Given task
State how many of the lines below contain the word "should", and reply with the number alone.

Entries for locating text and on-screen elements
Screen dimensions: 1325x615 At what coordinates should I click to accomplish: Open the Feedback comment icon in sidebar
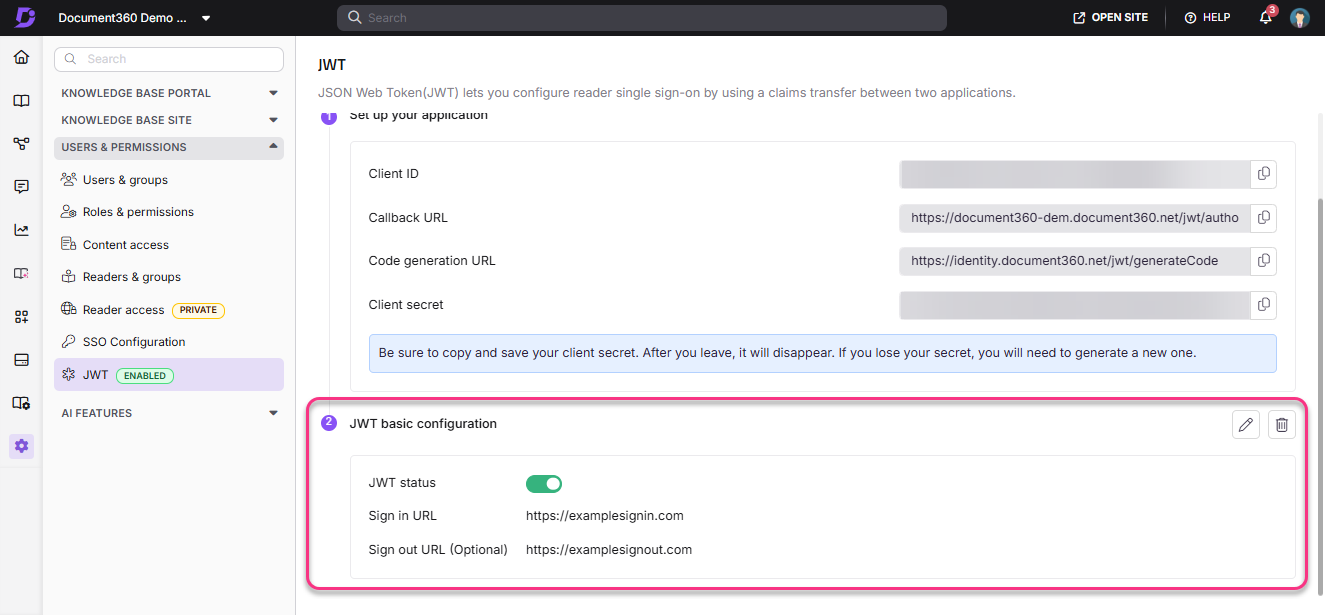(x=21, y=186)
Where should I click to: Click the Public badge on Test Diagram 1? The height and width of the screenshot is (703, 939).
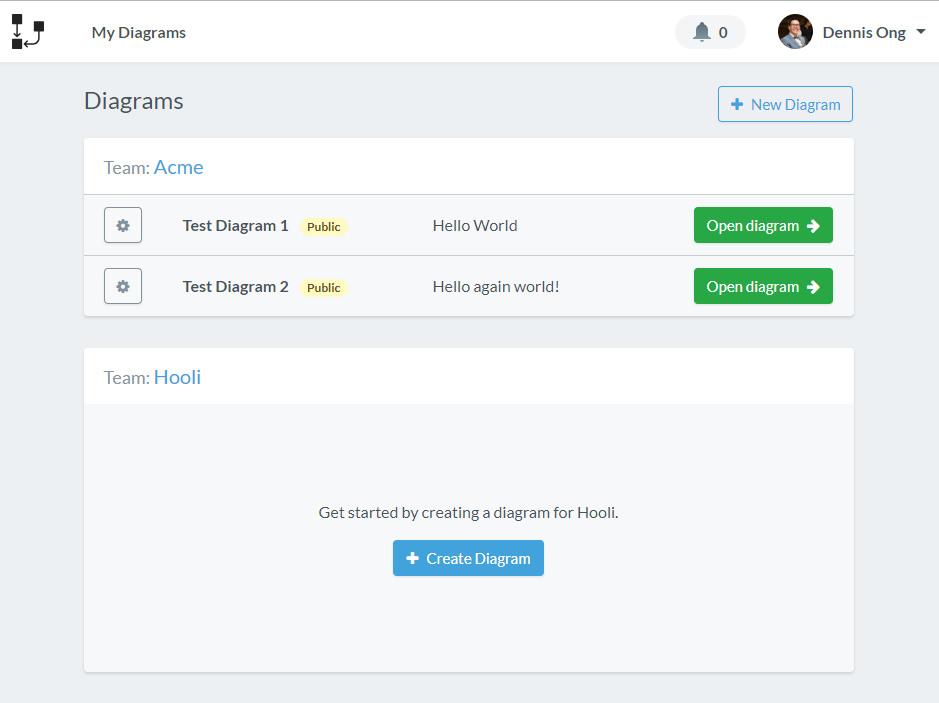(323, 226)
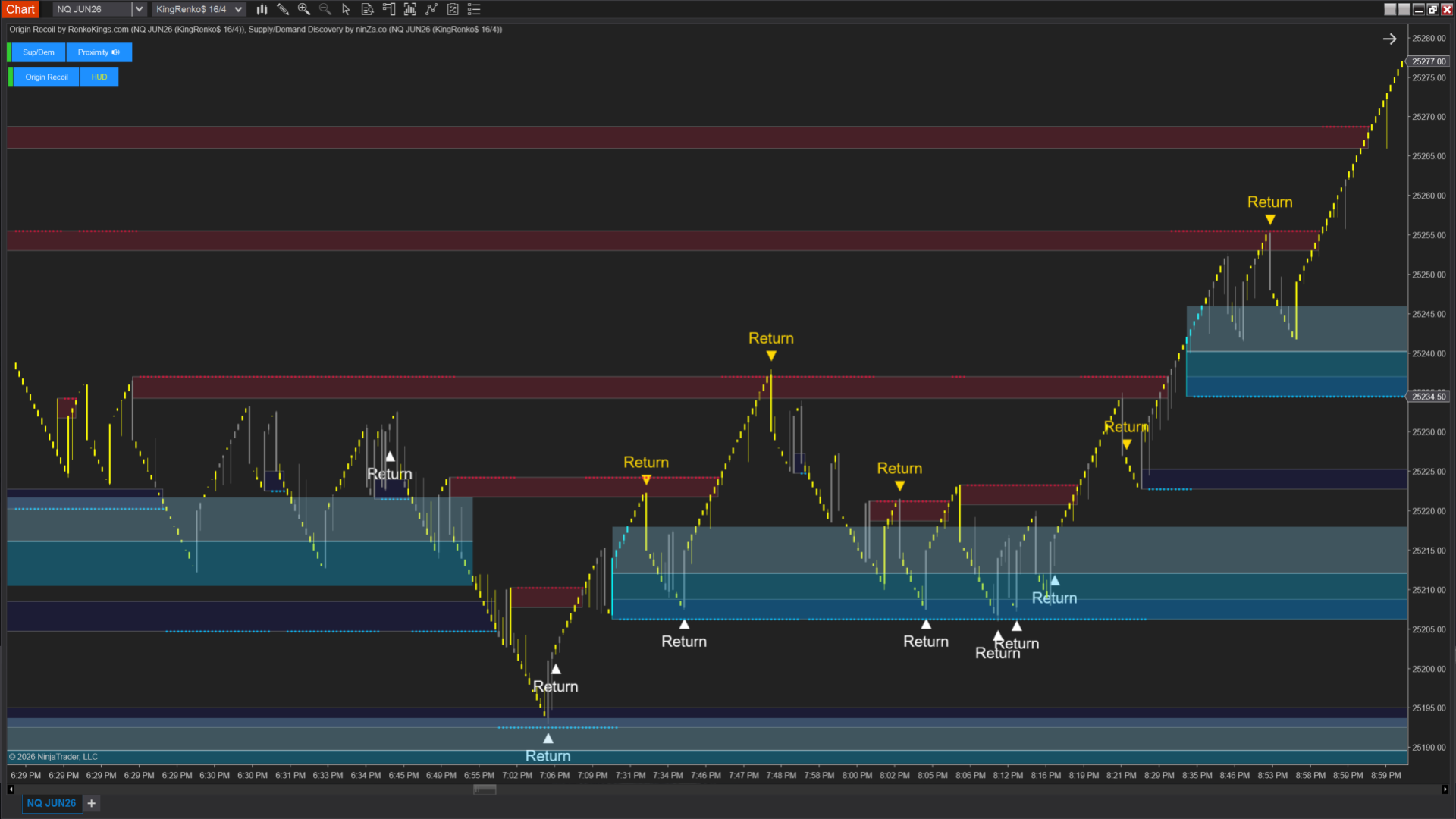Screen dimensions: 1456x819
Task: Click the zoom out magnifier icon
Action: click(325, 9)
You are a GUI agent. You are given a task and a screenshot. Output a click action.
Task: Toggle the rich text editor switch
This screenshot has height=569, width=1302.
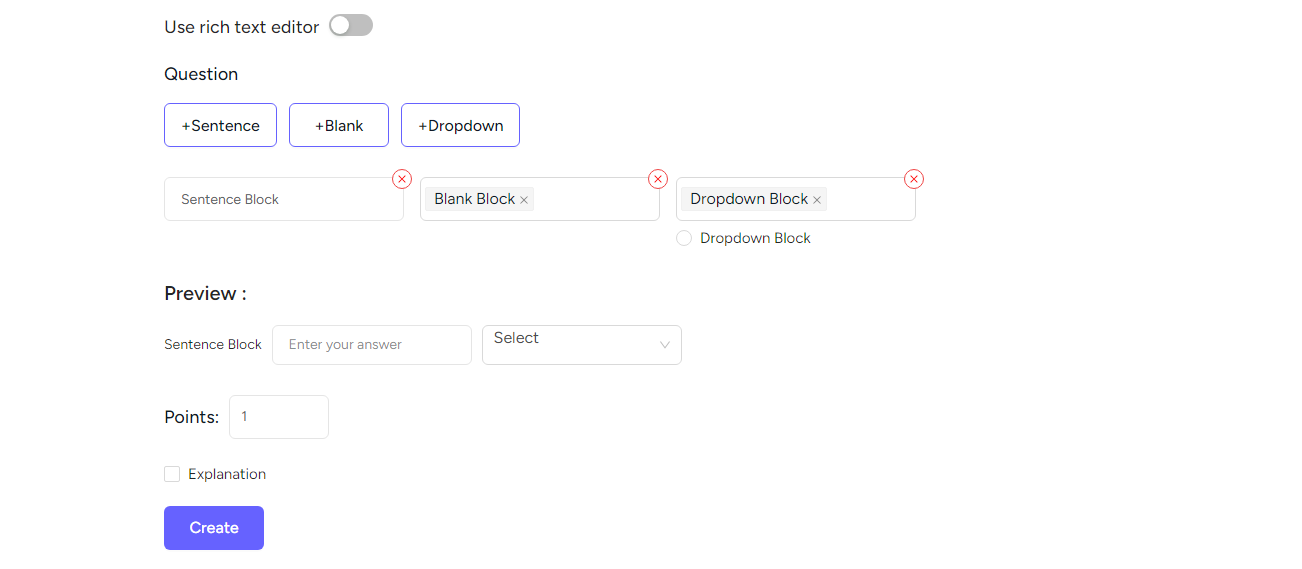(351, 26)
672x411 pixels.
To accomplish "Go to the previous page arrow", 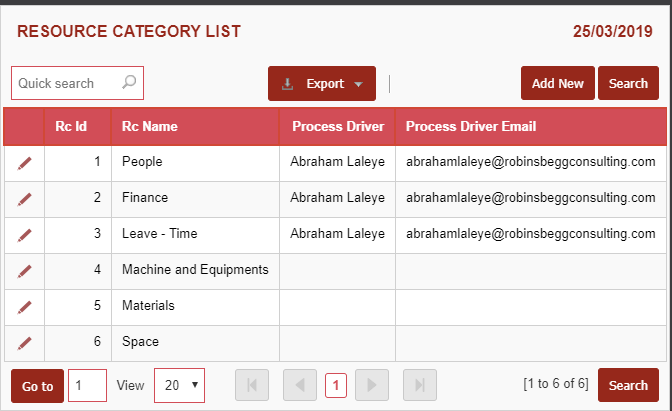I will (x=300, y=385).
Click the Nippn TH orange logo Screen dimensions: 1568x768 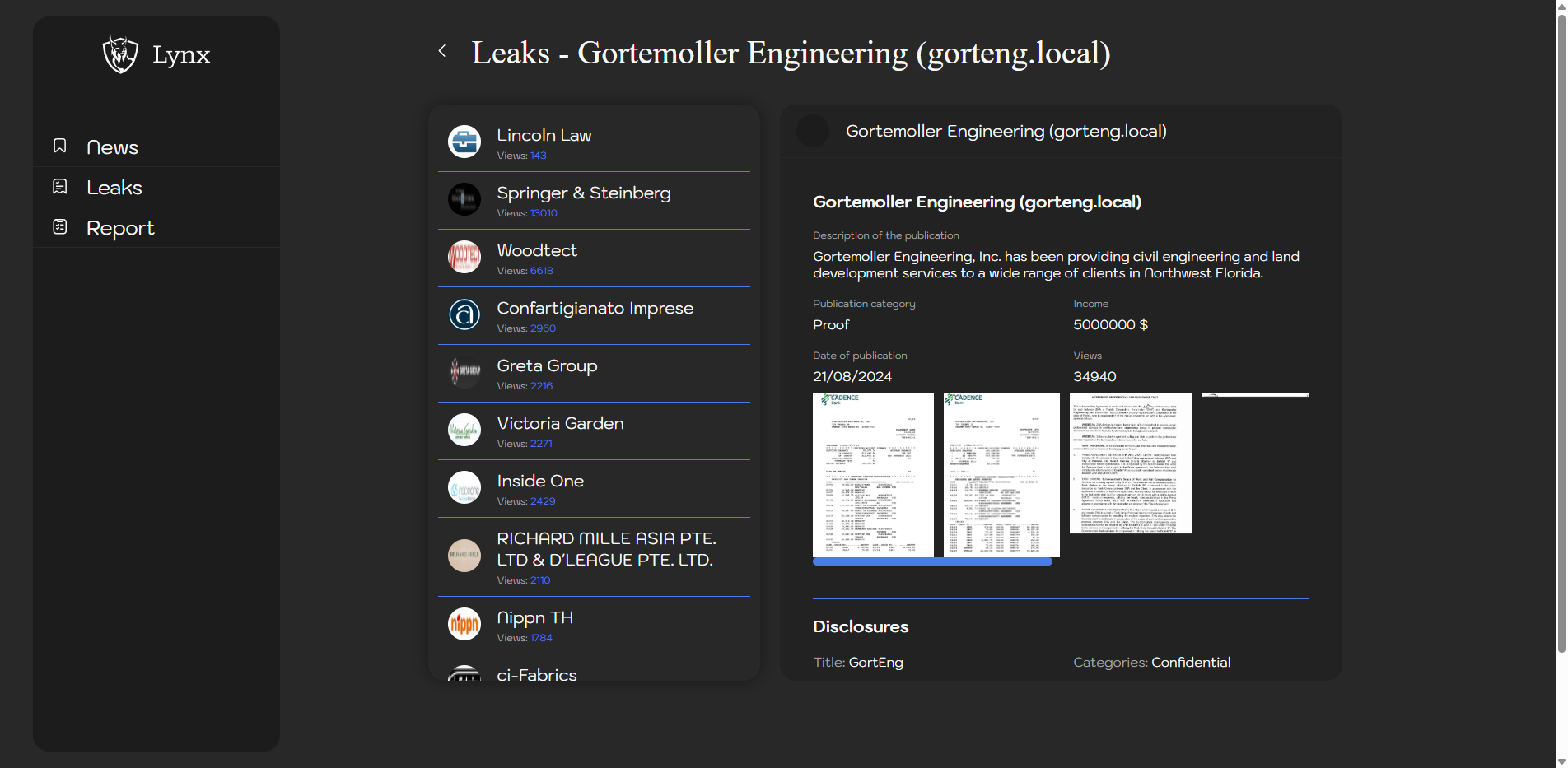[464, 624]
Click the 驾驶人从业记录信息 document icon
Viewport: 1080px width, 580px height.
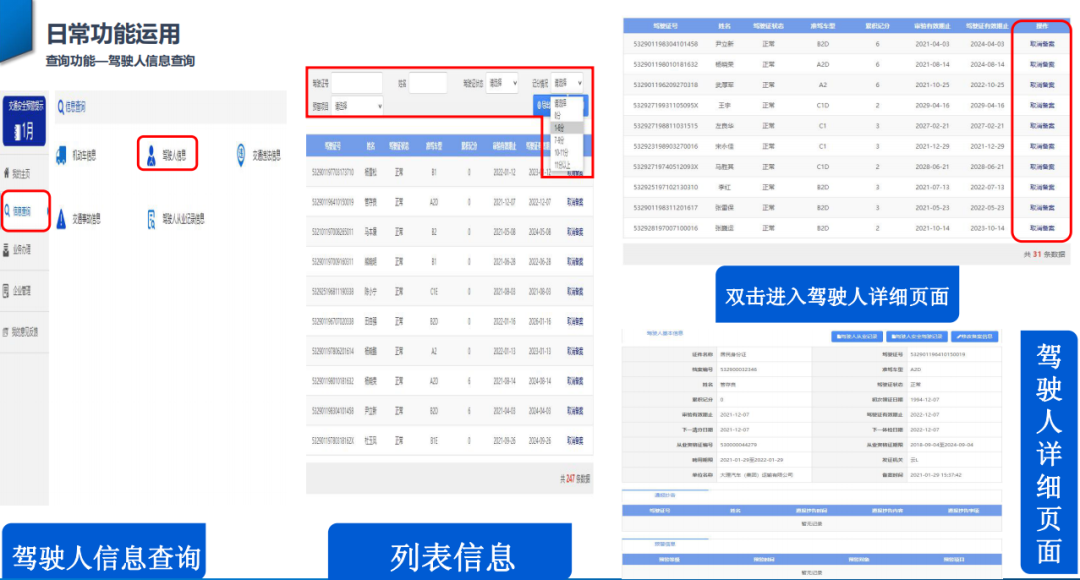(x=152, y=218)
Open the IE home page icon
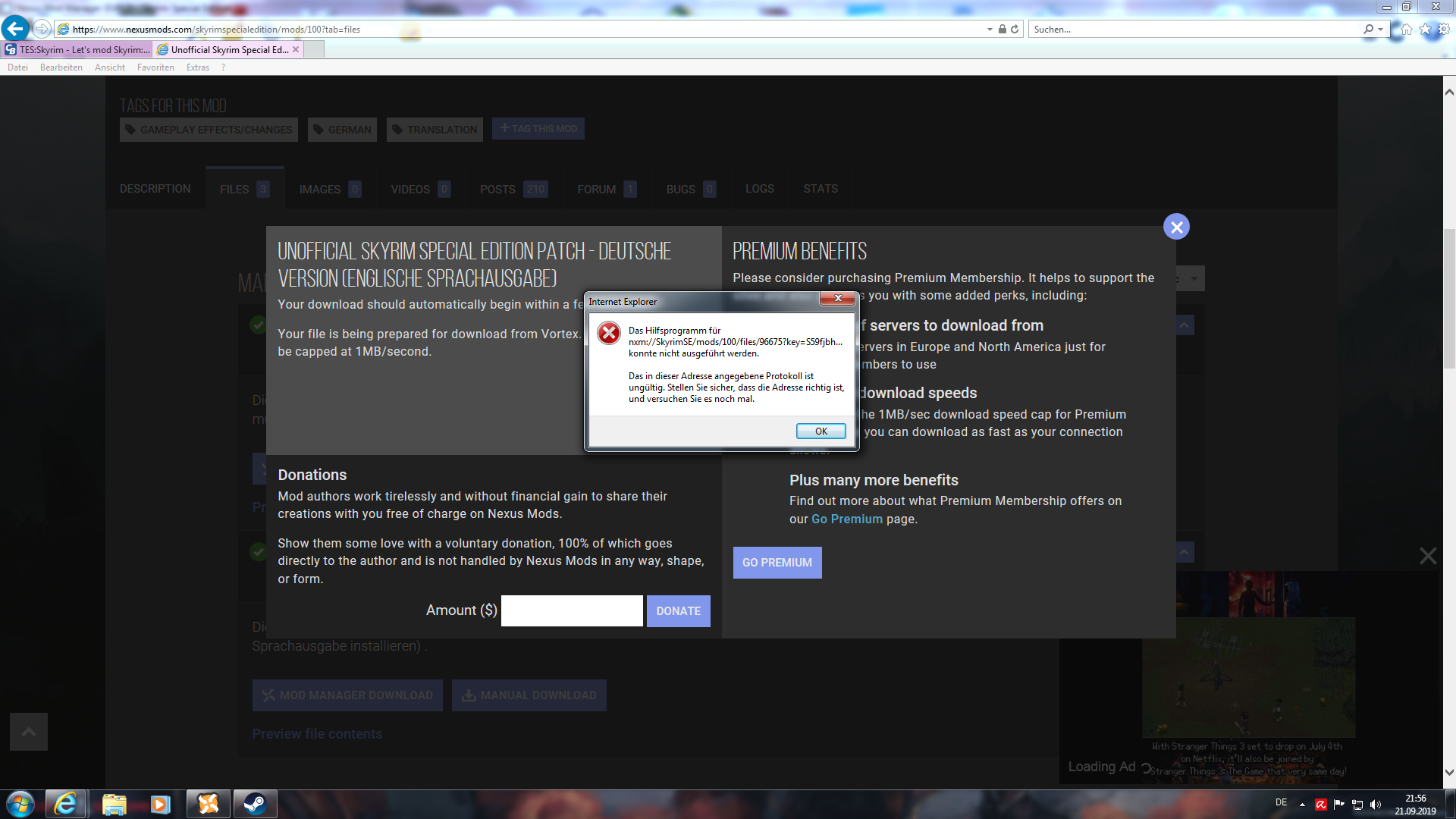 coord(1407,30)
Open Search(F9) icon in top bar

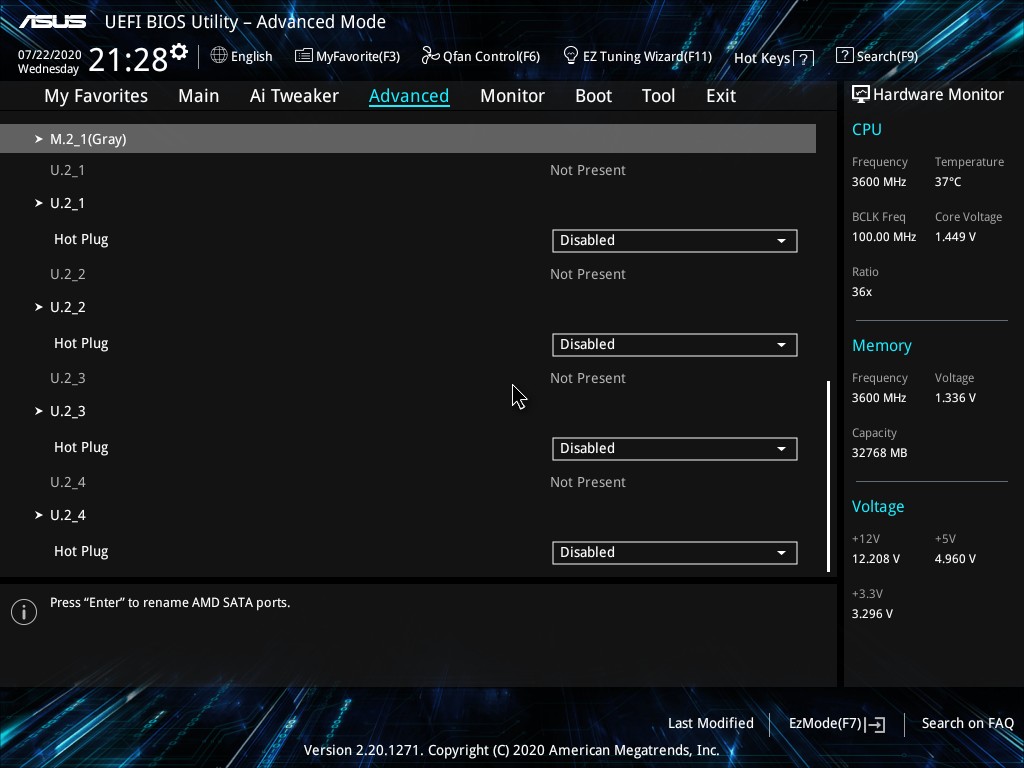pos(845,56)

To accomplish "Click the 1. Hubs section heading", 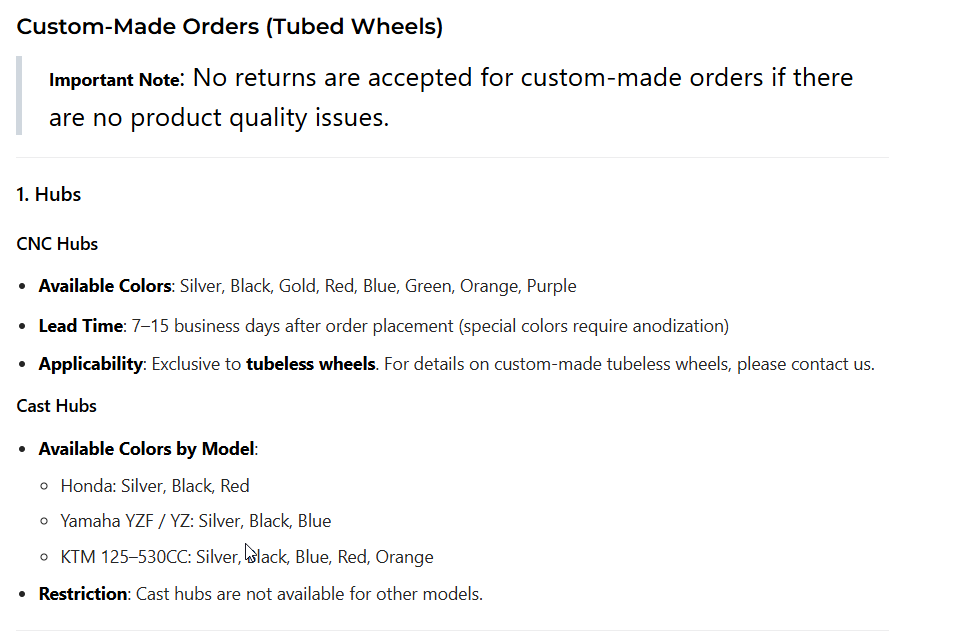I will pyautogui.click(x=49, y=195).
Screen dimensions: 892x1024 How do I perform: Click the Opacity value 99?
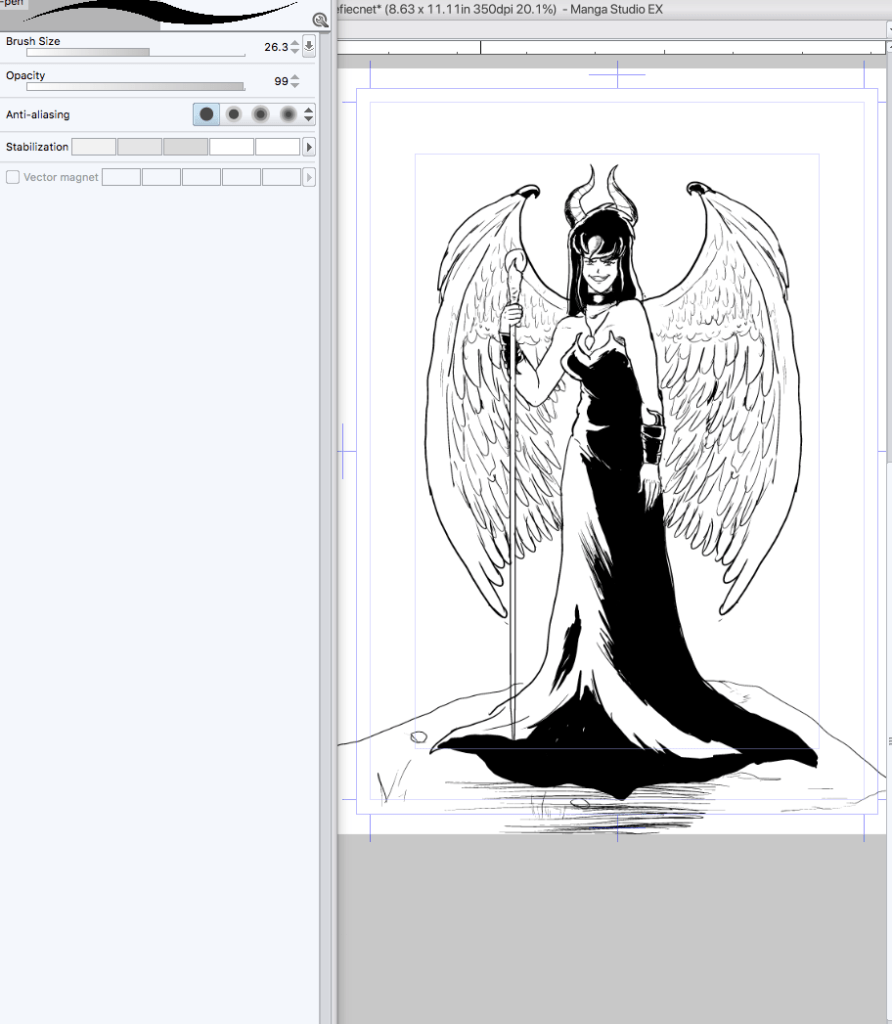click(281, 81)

Worked answer
2